From Genetics to Epigenetics: New Perspectives in Tourette Syndrome Research

Abstract

Gilles de la Tourette Syndrome (TS) is a neurodevelopmental disorder marked by the appearance of multiple involuntary motor and vocal tics. TS presents high comorbidity rates with other disorders such as attention deficit hyperactivity disorder (ADHD) and obsessive compulsive disorder (OCD). TS is highly heritable and has a complex polygenic background. However, environmental factors also play a role in the manifestation of symptoms. Different epigenetic mechanisms may represent the link between these two causalities. Epigenetic regulation has been shown to have an impact in the development of many neuropsychiatric disorders, however very little is known about its effects on Tourette Syndrome. This review provides a summary of the recent findings in genetic background of TS, followed by an overview on different epigenetic mechanisms, such as DNA methylation, histone modifications, and non-coding RNAs in the regulation of gene expression. Epigenetic studies in other neurological and psychiatric disorders are discussed along with the TS-related epigenetic findings available in the literature to date. Moreover, we are proposing that some general epigenetic mechanisms seen in other neuropsychiatric disorders may also play a role in the pathogenesis of TS.

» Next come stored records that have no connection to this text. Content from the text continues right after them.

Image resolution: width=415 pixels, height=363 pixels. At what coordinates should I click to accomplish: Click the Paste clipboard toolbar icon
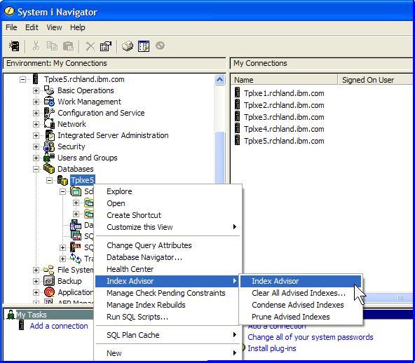coord(68,46)
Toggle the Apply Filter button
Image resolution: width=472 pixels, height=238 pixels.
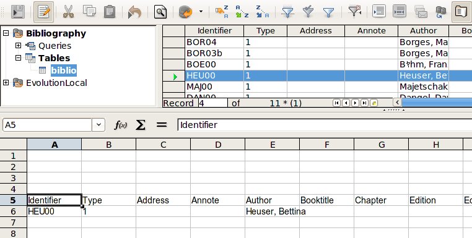point(308,12)
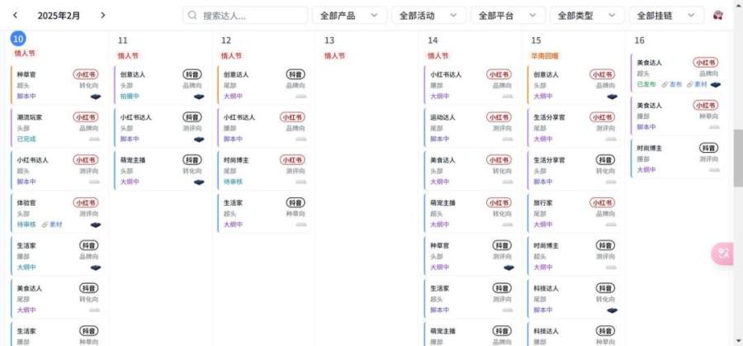
Task: Click product icon on 种草官 card on day 10
Action: tap(95, 96)
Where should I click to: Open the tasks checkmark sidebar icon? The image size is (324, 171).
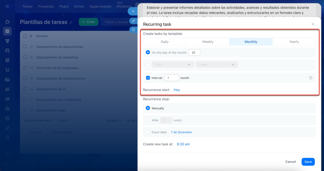point(7,31)
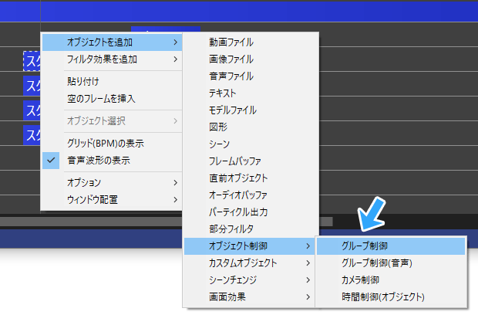Toggle 音声波形の表示 checkmark item
Screen dimensions: 478x315
tap(98, 161)
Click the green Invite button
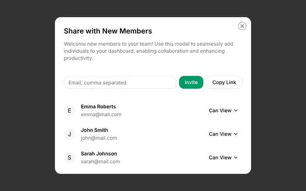The image size is (306, 191). tap(191, 82)
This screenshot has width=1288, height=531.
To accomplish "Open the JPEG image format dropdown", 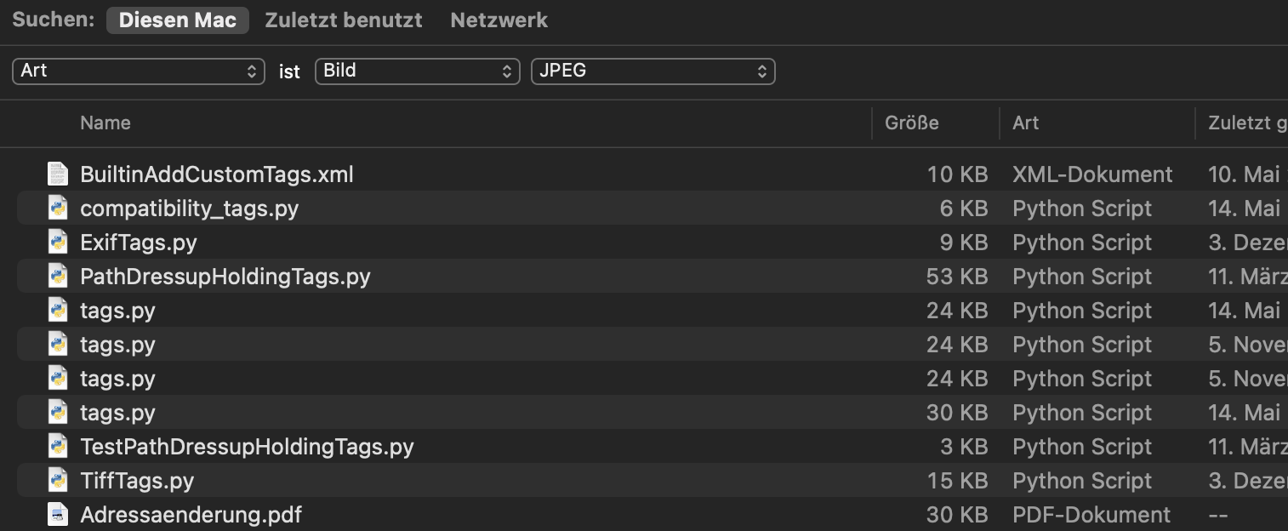I will coord(653,71).
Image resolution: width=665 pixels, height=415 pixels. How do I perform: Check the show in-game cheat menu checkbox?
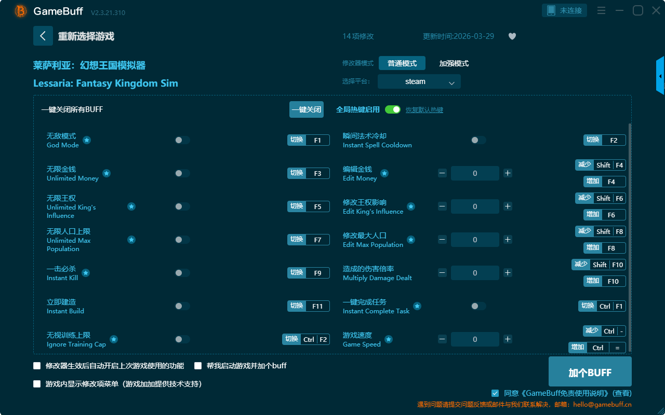[x=37, y=384]
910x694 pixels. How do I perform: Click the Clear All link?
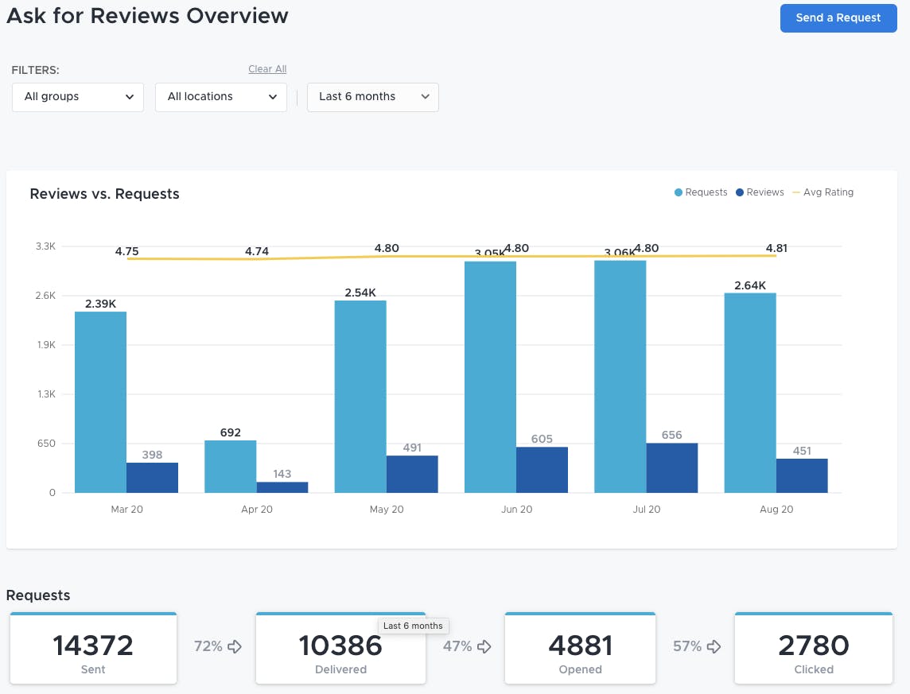tap(267, 69)
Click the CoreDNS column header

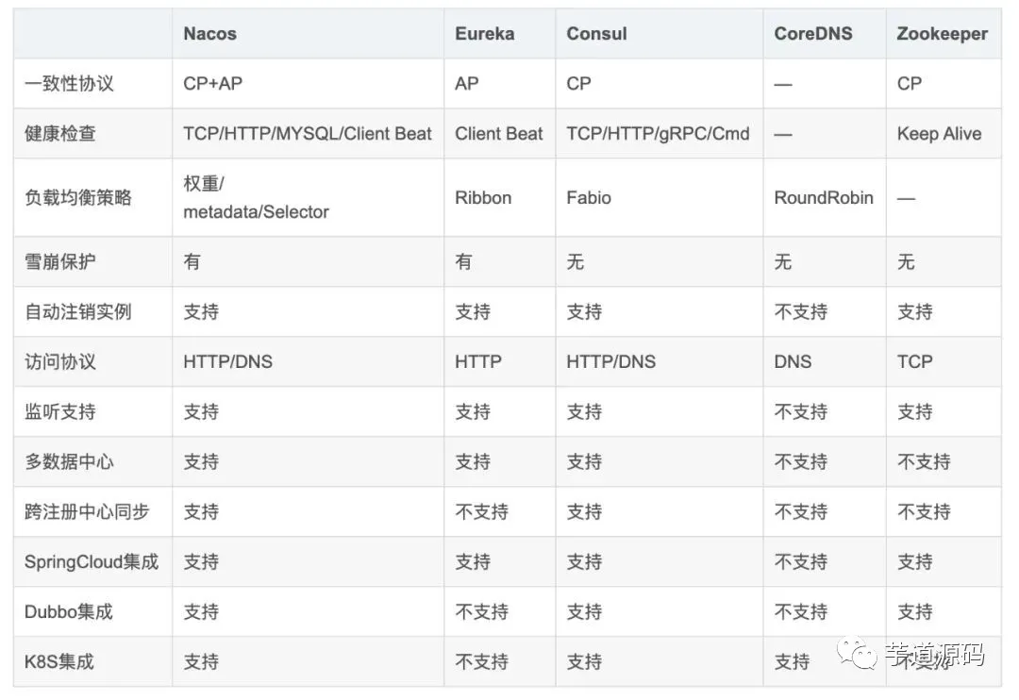coord(813,34)
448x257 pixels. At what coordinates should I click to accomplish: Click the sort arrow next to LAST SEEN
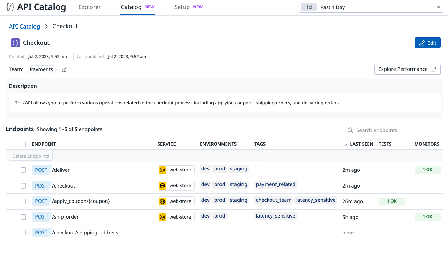(345, 144)
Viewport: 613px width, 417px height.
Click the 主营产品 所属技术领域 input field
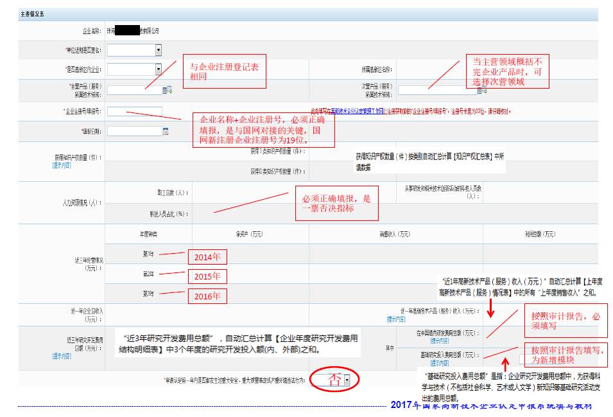point(134,90)
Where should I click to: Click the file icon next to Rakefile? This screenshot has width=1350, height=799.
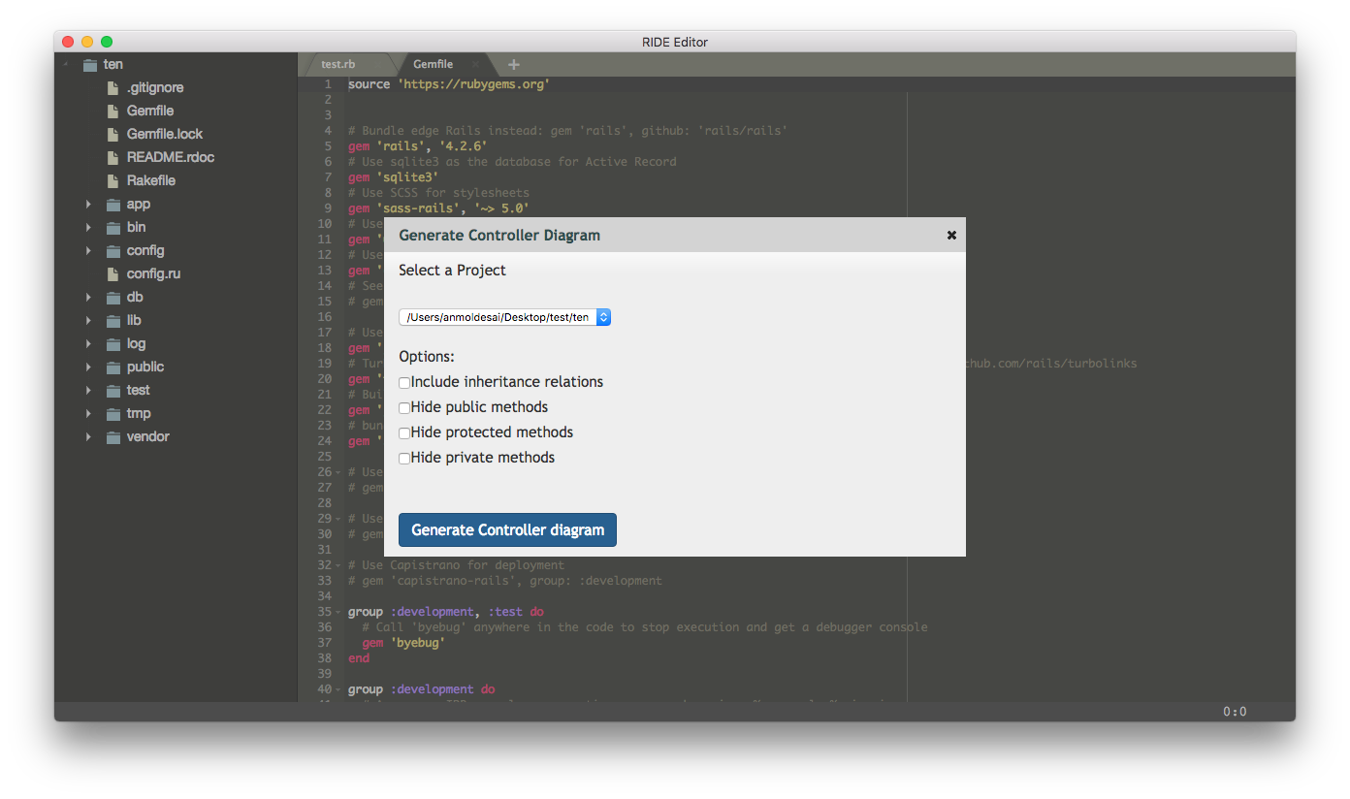pyautogui.click(x=113, y=180)
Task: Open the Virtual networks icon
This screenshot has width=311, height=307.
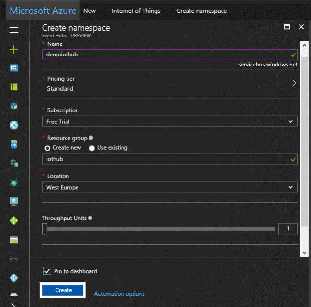Action: 14,259
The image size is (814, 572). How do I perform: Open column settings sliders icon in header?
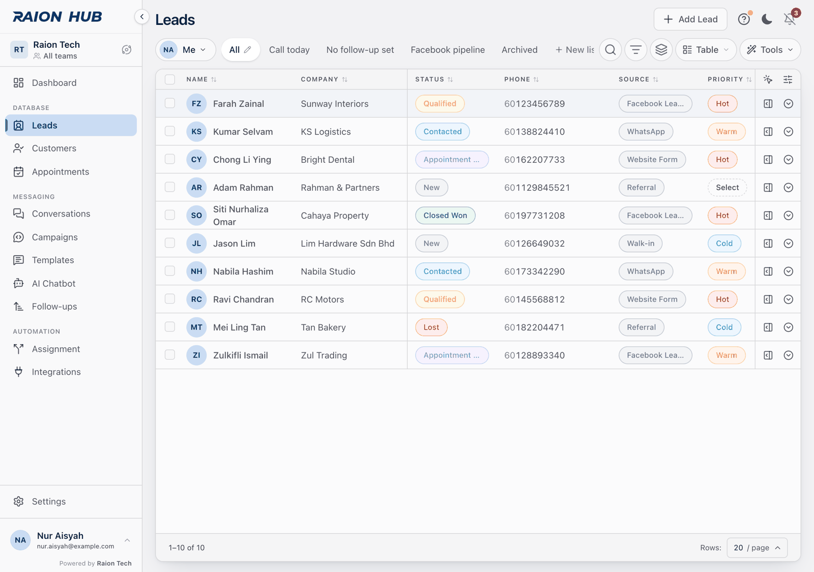pyautogui.click(x=788, y=79)
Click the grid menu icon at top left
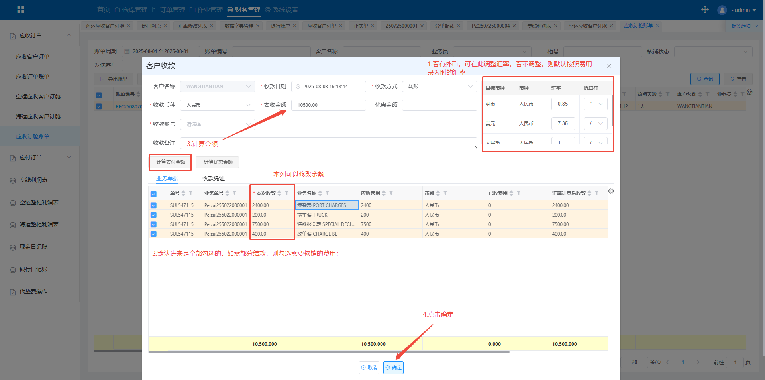Viewport: 765px width, 380px height. click(x=21, y=10)
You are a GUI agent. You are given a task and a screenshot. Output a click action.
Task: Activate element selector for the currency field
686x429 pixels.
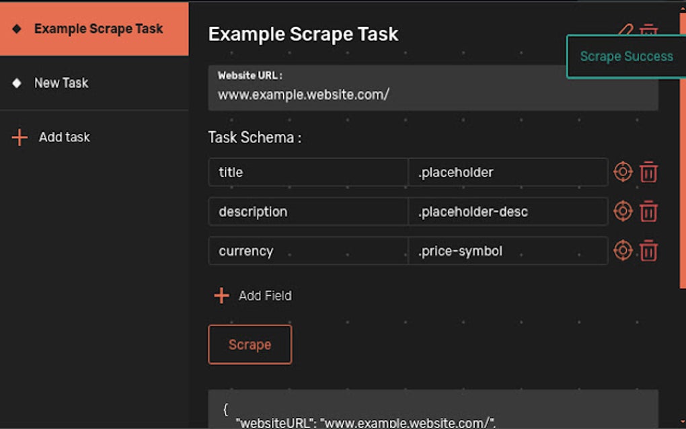[x=623, y=251]
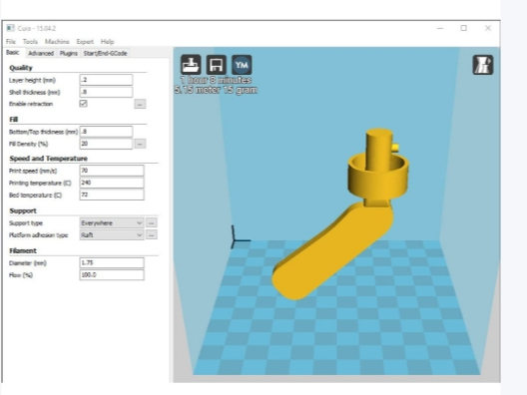Screen dimensions: 527x395
Task: Open Support type extra settings ellipsis button
Action: click(x=152, y=223)
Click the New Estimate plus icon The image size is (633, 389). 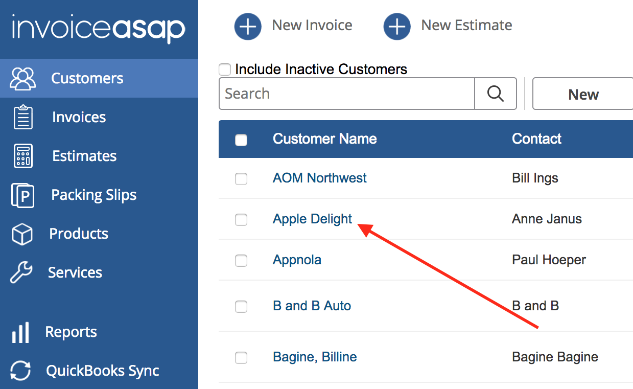[397, 26]
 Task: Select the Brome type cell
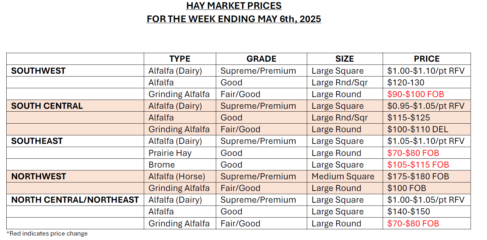point(161,165)
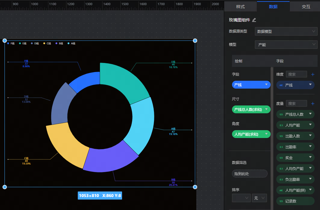Screen dimensions: 320x210
Task: Click the bottom-right resize handle of the chart
Action: click(x=195, y=187)
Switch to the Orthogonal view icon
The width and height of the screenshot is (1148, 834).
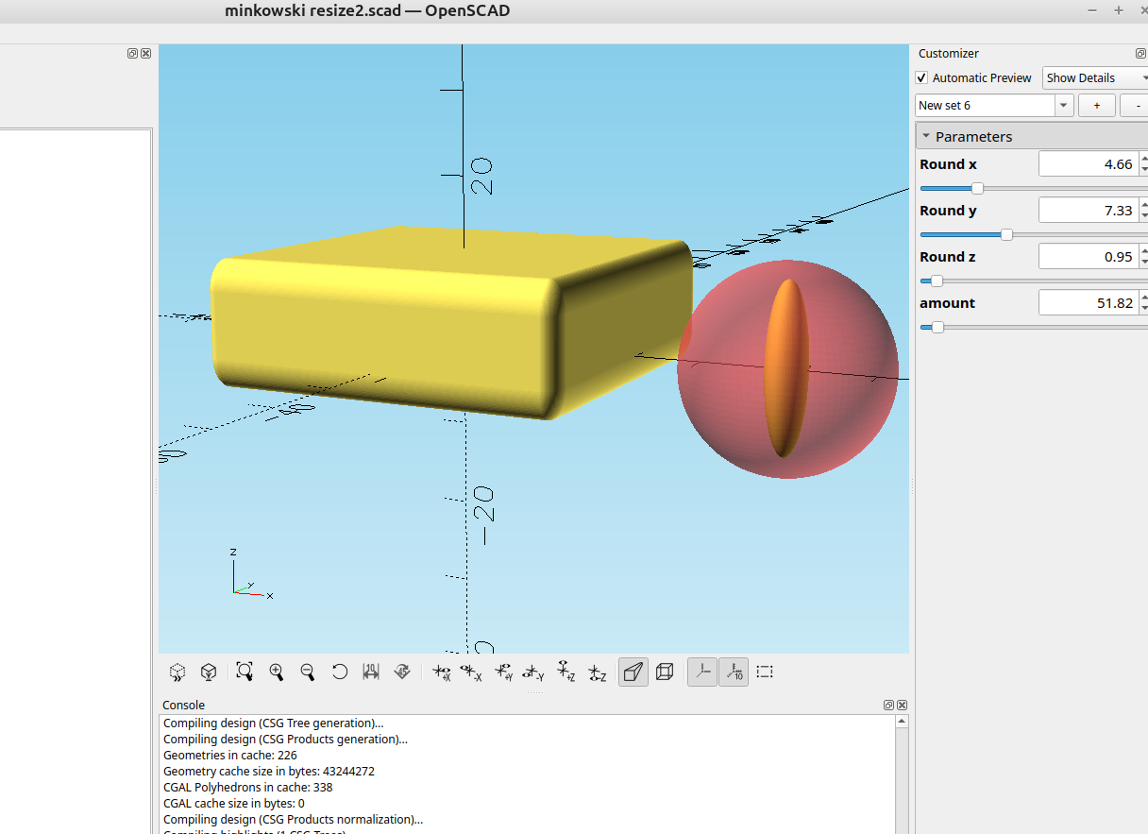(665, 672)
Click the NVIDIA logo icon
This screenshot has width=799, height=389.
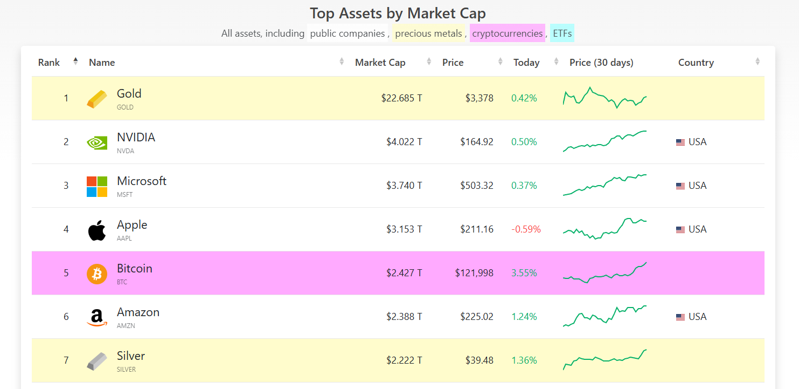[97, 142]
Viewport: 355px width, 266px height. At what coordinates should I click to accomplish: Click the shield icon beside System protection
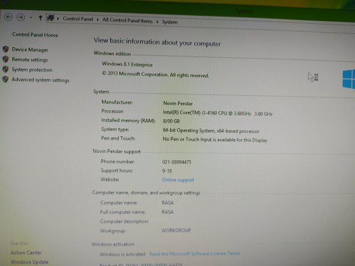pyautogui.click(x=6, y=69)
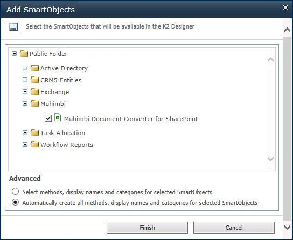Image resolution: width=293 pixels, height=240 pixels.
Task: Click the Cancel button
Action: point(234,228)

Keywords: DNA methylation; Tourette Syndrome; epigenetics; genetics; neurological disorders; non-coding RNA; psychiatric disorders.

Figure 1

Overview of common covalent epigenetic modifications. A schematic nucleosome and examples of potential epigenetic modifications are shown. The histone octamer is represented in a cylindrical form with one pair of histones H3/H4 indicated. The protruding H3 histone tail and DNA are indicated in orange and purple, respectively. Oppositely, histone and DNA modifications are shown in purple and orange. The functional roles of histone modifications are indicated in colored boxes. The enzyme families catalyzing the modifications are listed in boxes below. The enzymatic links between the different cytosine modifications are shown in the upper right corner of the figure.

Figure 2

The relationship between epigenetic modifications and intermediary metabolism. Glycolysis, lipid metabolism, citric acid cycle, amino acid metabolism, and folate/SAM cycles are tightly linked to epigenetic modifications (shown in the middle), since their products and cofactors (shown in red) are substrates of enzymes catalyzing the epigenetic modifications. Acetyl-coenzyme A and NAD contribute to histone acetylation and deacetylation, respectively. Methyl groups and alfa-ketoglutarate participate in the methylation and demethylation of both histones and DNA. NAD: nicotinamide adenine dinucleotide, THF: tetrahydrofolate, SAH: S-adenosylhomocysteine, SAM: S-adenosylmethionine.

Figure 3

miRNA biogenesis. MicroRNA (miRNA) genes are transcribed as primary miRNAs (pri-miRNAs) by RNA polymerase II (Pol II) in the nucleus. The long pri-miRNAs are cleaved by Microprocessor, which includes DROSHA and DiGeorge syndrome critical region 8 (DGCR8), to produce precursor miRNAs (pre-miRNAs), which are then exported to the cytoplasm by Exportin 5 and further processed by the DICER/TRPB complex to produce an miRNA duplex. One strand of the mature miRNA (the guide strand) is loaded into the miRNA-induced silencing complex (RISC) mediating gene suppression by targeted mRNA degradation or translational repression.